++++ Supplied records ++++
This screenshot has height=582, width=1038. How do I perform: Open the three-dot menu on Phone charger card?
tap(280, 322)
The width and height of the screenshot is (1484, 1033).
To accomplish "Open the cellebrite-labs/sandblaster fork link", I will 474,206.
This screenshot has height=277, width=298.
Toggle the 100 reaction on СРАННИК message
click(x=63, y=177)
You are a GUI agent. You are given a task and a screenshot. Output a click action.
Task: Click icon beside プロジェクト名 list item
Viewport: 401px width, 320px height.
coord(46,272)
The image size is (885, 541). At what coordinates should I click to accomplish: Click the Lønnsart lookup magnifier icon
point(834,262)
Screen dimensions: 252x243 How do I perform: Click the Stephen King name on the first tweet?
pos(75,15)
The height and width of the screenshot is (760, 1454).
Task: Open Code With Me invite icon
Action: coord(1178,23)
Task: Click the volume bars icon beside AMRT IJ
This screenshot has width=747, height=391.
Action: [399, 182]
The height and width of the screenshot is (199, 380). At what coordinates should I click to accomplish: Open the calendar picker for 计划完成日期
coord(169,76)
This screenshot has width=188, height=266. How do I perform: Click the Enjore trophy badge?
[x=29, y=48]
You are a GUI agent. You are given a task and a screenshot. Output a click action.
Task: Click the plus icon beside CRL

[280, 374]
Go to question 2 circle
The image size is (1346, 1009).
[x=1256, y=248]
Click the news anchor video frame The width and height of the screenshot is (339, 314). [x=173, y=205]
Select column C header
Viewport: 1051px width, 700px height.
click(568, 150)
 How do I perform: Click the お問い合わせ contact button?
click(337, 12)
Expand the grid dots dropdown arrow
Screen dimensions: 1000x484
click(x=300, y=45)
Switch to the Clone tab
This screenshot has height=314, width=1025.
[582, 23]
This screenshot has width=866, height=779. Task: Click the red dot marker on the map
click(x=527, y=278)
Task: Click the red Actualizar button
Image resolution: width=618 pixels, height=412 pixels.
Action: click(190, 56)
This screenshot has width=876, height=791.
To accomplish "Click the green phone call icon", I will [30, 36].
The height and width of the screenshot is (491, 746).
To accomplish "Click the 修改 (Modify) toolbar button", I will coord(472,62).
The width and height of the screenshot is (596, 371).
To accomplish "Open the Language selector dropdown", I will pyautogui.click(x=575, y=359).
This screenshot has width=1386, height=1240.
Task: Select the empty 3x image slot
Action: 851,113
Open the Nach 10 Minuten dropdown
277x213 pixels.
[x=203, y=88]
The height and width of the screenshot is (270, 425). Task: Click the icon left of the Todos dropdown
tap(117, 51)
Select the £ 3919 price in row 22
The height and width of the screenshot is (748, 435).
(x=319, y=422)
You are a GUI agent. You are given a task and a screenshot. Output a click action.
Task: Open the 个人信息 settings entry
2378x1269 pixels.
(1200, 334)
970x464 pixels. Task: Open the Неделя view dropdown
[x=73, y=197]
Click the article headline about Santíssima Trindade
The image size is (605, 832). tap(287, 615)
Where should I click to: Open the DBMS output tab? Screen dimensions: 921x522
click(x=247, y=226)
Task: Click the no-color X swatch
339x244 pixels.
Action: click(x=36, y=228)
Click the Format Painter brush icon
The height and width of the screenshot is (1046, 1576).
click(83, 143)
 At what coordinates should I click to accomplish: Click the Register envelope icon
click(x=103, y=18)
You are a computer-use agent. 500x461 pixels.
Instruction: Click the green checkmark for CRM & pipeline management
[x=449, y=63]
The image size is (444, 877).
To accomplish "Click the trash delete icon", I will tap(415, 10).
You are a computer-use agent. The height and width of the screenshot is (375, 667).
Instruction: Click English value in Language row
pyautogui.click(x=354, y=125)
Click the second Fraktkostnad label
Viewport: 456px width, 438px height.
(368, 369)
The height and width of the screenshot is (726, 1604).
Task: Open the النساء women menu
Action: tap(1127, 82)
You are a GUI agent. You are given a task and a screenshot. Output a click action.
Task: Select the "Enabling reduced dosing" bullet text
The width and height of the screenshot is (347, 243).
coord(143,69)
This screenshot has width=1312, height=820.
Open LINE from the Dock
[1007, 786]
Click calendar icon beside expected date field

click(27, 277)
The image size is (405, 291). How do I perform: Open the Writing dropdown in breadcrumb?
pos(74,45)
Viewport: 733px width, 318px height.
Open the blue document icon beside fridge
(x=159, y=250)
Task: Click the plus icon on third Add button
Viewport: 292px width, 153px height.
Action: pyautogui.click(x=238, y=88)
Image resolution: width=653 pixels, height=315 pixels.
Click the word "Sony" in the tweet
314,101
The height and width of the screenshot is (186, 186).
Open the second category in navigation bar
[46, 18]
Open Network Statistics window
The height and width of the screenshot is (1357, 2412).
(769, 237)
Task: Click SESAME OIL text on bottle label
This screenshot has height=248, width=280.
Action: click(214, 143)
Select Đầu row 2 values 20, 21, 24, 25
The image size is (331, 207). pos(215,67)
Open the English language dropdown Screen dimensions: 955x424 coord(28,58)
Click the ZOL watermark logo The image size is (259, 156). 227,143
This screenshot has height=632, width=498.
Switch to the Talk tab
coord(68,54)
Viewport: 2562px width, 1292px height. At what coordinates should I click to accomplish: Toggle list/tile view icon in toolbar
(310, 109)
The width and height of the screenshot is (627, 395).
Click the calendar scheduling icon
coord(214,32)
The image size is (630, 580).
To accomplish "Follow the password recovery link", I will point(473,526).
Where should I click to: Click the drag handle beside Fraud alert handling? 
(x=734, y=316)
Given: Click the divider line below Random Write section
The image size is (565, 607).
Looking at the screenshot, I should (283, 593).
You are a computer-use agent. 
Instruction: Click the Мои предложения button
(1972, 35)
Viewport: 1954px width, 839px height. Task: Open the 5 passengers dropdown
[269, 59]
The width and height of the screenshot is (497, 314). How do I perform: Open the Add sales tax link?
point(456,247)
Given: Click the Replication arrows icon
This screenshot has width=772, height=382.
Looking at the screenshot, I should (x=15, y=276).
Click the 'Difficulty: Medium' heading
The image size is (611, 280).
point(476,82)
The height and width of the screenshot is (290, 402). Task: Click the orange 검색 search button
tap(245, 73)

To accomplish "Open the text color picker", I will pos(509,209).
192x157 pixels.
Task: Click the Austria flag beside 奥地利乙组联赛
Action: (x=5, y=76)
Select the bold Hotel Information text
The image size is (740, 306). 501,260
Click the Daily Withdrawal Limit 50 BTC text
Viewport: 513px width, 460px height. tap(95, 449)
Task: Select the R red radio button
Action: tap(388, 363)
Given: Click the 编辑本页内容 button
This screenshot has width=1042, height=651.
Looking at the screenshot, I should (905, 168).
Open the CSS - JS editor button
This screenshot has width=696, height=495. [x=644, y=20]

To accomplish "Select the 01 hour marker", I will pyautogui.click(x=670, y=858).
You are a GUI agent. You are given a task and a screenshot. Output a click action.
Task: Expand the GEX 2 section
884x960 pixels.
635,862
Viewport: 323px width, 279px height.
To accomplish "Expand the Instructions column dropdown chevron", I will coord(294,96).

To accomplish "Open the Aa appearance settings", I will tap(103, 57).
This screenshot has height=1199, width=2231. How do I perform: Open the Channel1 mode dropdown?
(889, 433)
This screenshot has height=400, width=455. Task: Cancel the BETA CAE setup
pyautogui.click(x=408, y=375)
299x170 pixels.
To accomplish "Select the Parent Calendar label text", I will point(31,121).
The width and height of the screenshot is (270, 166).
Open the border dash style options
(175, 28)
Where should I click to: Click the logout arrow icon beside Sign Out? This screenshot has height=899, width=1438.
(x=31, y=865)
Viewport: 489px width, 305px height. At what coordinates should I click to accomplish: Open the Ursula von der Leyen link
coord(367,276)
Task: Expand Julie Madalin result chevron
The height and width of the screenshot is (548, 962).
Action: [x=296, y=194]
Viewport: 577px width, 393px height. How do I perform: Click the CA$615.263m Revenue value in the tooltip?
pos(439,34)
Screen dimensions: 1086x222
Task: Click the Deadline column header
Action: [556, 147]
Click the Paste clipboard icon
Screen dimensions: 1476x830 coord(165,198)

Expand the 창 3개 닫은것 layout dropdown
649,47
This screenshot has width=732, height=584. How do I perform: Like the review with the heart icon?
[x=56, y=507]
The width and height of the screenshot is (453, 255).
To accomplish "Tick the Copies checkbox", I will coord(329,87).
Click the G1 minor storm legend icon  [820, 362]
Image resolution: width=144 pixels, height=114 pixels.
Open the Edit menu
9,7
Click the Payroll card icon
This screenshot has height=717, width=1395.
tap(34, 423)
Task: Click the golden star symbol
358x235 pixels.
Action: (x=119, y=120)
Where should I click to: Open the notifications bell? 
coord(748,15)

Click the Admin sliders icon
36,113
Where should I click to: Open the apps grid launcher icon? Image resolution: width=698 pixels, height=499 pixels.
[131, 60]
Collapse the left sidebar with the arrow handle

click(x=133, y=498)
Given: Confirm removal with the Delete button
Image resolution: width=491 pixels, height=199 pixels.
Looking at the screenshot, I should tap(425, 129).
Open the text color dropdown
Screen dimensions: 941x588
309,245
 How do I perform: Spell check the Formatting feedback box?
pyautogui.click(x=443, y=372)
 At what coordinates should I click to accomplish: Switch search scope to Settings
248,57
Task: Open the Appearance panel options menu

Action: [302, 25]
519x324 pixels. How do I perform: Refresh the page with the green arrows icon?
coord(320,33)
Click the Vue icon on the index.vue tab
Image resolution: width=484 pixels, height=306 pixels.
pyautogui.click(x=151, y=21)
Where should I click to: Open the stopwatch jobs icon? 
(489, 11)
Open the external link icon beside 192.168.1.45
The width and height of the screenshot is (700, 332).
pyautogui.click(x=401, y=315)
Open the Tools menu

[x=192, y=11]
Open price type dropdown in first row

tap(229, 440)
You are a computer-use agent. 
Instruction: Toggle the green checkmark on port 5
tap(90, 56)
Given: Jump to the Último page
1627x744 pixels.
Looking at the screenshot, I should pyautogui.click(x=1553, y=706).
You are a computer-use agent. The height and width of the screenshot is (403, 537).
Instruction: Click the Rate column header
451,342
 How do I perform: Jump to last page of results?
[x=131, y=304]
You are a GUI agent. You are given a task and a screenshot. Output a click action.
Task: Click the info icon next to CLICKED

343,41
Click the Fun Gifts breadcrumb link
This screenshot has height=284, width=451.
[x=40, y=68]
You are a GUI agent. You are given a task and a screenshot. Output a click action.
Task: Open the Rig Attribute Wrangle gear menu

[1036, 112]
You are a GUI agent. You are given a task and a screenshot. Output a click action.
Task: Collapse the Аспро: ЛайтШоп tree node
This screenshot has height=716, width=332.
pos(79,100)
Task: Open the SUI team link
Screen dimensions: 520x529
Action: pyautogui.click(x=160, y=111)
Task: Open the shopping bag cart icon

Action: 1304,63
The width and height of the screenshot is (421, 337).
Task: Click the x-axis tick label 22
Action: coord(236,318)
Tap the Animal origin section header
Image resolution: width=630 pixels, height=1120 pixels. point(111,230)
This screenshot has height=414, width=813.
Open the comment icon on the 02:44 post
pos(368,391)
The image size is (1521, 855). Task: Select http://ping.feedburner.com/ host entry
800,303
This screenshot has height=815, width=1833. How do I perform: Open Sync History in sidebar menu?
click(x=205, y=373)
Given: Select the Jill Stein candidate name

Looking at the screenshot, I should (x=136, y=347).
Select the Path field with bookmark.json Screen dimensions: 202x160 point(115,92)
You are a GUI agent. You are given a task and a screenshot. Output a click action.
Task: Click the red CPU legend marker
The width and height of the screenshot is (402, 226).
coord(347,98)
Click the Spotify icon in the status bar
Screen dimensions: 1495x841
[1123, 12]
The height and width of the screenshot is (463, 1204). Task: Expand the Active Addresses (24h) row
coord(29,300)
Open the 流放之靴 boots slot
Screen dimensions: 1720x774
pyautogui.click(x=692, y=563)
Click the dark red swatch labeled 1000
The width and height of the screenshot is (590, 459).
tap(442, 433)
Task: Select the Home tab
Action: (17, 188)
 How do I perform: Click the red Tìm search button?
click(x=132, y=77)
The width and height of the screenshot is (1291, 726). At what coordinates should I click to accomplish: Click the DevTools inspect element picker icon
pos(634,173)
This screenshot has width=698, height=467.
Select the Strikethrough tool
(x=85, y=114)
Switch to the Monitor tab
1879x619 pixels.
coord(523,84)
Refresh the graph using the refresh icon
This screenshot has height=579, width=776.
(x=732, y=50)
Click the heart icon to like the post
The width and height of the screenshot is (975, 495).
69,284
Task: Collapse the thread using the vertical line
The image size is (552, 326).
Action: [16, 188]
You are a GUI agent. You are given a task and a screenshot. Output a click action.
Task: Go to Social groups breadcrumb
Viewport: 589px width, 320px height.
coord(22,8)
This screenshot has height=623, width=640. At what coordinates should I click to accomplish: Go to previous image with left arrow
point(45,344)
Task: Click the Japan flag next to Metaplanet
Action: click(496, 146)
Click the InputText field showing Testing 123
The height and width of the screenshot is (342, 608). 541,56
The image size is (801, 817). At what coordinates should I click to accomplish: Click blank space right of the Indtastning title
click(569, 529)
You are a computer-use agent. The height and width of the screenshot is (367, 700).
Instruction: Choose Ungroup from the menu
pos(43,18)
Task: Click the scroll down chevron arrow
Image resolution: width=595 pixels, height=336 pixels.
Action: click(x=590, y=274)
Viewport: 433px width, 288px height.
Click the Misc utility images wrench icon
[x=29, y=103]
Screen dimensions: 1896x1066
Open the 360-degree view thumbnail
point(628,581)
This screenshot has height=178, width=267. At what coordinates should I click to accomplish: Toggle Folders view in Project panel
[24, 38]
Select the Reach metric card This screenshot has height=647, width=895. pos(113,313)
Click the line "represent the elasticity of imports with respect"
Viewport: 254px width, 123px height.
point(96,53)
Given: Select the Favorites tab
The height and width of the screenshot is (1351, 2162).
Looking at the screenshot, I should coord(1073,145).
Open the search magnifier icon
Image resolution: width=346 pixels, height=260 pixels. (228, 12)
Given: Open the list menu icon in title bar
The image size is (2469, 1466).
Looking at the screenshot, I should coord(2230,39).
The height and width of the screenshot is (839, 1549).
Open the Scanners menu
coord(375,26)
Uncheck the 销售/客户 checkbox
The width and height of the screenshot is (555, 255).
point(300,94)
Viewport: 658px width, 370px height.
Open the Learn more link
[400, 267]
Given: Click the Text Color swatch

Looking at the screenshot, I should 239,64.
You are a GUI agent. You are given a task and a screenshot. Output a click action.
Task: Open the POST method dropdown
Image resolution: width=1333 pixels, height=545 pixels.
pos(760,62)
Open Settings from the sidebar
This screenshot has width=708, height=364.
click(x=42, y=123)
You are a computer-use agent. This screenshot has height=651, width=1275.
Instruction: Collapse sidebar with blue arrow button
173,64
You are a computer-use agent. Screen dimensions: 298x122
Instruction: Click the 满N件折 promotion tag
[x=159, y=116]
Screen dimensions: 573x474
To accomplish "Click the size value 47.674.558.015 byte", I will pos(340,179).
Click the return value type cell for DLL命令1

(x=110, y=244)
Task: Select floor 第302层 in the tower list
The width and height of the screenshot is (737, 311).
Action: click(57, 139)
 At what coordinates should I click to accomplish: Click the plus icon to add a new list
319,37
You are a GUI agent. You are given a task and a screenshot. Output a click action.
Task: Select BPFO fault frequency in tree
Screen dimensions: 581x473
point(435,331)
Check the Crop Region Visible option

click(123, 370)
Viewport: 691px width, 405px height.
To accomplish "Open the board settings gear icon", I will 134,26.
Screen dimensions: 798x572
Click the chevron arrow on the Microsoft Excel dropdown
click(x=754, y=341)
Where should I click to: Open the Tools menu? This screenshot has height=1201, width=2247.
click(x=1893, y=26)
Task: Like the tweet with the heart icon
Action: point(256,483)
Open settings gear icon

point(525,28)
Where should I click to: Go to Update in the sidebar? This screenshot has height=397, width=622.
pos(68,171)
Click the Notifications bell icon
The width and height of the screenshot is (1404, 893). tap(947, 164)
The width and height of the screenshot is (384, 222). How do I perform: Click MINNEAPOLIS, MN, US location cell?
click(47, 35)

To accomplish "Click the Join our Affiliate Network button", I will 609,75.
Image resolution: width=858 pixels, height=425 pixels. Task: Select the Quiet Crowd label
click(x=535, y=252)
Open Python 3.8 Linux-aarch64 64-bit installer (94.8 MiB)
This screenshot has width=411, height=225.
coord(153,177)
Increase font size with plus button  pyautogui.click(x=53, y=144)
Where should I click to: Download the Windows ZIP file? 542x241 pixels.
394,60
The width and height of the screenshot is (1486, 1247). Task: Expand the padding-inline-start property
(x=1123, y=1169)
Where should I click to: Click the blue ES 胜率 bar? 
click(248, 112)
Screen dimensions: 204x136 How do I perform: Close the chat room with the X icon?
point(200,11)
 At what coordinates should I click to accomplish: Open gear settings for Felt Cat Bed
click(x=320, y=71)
++++
Please print the records that begin with the line containing "This screenshot has width=698, height=467." and end with the line containing "point(96,53)", including both of those lines.

This screenshot has width=698, height=467.
Select the Strikethrough tool
(x=85, y=114)
Switch to the Monitor tab
1879x619 pixels.
coord(523,84)
Refresh the graph using the refresh icon
This screenshot has height=579, width=776.
(x=732, y=50)
Click the heart icon to like the post
The width and height of the screenshot is (975, 495).
69,284
Task: Collapse the thread using the vertical line
The image size is (552, 326).
Action: [16, 188]
You are a GUI agent. You are given a task and a screenshot. Output a click action.
Task: Go to Social groups breadcrumb
Viewport: 589px width, 320px height.
coord(22,8)
This screenshot has height=623, width=640. At what coordinates should I click to accomplish: Go to previous image with left arrow
point(45,344)
Task: Click the Japan flag next to Metaplanet
Action: click(496, 146)
Click the InputText field showing Testing 123
The height and width of the screenshot is (342, 608). 541,56
The image size is (801, 817). At what coordinates should I click to accomplish: Click blank space right of the Indtastning title
click(569, 529)
You are a computer-use agent. The height and width of the screenshot is (367, 700).
Instruction: Choose Ungroup from the menu
pos(43,18)
Task: Click the scroll down chevron arrow
Image resolution: width=595 pixels, height=336 pixels.
Action: click(x=590, y=274)
Viewport: 433px width, 288px height.
Click the Misc utility images wrench icon
[x=29, y=103]
Screen dimensions: 1896x1066
Open the 360-degree view thumbnail
point(628,581)
This screenshot has height=178, width=267. At what coordinates should I click to accomplish: Toggle Folders view in Project panel
[24, 38]
Select the Reach metric card This screenshot has height=647, width=895. pos(113,313)
Click the line "represent the elasticity of imports with respect"
Viewport: 254px width, 123px height.
point(96,53)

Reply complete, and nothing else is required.